In London, my identity as a gay man did not affect how people treated me. Being Mexican-American definitely had an effect, but not being gay. It was surprising for me personally, being in a space where I did not fear being/coming out. It has helped me in being me. London is such an open city. Yes there is the rare homophobic slur, but it literally only happened once, The rest of the time people simply didn’t care. For future students I would say, do research on the country that you are going to. Find out how it treats its own LGBTQIA+ citizens. You will have to live in that space as either out or not. But it will help knowing what to expect in before going.”

- David O., Intern in London

“Advice to future LGBTQ+ students: If you’re out and going abroad and are shy to tell people like I usually am or if you’re not out but think abroad you want to be (I know a few people who came out abroad) I say just do you. Don’t be afraid to be yourself.”

- Marissa B., Semester in London - University of Roehampton

“I identify as queer, and I went to Edinburgh with CISabroad. Everyone I met was very open and accepting, and most of the girls on both my football and rugby teams were out and proud lesbians. My decision to go the UK was based on that it was an English speaking country and that it was (relatively) liberal compared to the other countries I was looking at, such as Italy and Cuba. If you identify as a girl, I especially advise you to join a rugby team since girls’ rugby seems to attract a lot of queer people. I do wish that before I had gone abroad that someone had told me that the UK is NOT as conservative as I originally thought.”

- Anonymous, Semester in Edinburgh


“I went to Madrid, and I had no idea it was such a gay-friendly city. I wish I had known sooner I would have done a whole year rather than just a semester.”

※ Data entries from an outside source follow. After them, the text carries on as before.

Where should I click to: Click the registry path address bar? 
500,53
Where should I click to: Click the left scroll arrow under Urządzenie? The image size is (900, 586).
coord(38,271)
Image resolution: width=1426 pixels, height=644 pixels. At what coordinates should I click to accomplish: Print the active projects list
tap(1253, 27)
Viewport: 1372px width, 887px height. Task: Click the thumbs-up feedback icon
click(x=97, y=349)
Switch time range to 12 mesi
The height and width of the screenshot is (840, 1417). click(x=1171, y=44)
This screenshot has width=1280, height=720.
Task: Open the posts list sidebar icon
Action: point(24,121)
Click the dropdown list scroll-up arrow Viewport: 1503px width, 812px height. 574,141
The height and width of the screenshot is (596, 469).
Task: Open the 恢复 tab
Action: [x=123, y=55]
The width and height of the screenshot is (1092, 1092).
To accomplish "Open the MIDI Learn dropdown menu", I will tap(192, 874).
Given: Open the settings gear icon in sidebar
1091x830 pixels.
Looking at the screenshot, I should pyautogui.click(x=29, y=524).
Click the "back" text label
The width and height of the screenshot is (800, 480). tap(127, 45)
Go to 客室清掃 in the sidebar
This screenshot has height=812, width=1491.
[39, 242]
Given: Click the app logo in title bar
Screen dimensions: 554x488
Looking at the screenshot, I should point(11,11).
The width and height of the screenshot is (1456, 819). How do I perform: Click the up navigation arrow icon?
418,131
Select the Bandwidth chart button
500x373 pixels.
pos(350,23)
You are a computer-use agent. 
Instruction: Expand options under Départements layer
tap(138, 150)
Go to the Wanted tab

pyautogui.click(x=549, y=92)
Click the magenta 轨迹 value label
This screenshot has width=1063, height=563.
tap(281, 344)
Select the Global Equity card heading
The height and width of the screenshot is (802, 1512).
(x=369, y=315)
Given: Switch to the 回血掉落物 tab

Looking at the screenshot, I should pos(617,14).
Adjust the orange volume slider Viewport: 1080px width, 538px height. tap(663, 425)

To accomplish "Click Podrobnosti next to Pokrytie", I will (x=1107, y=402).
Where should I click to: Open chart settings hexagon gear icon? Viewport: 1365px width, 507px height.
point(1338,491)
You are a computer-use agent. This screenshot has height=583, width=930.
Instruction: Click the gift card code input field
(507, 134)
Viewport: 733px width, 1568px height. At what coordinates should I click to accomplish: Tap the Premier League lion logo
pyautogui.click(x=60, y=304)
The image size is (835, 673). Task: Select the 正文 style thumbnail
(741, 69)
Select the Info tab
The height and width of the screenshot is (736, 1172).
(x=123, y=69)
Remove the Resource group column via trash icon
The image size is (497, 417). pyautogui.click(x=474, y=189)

- Anonymous, Semester in Madrid - Universidad Antonio de Nebrija


  • One of the missions of the Association of International Educators' Rainbow special interest group is to provide resources for students studying abroad who identify as lesbian, gay, bisexual, transgender, or queer (LGBTQ+).
  • The Diversity Abroad community inspires, connects, and assists you in reaching your academic and career potential in our increasingly interconnected world. Plus they have an AMAZING set of guides to help you leverage your intersectional set identities to get the most out of your time abroad.
  • Equaldex is a community-built database of laws affecting LGBTQIA+ individuals around the world.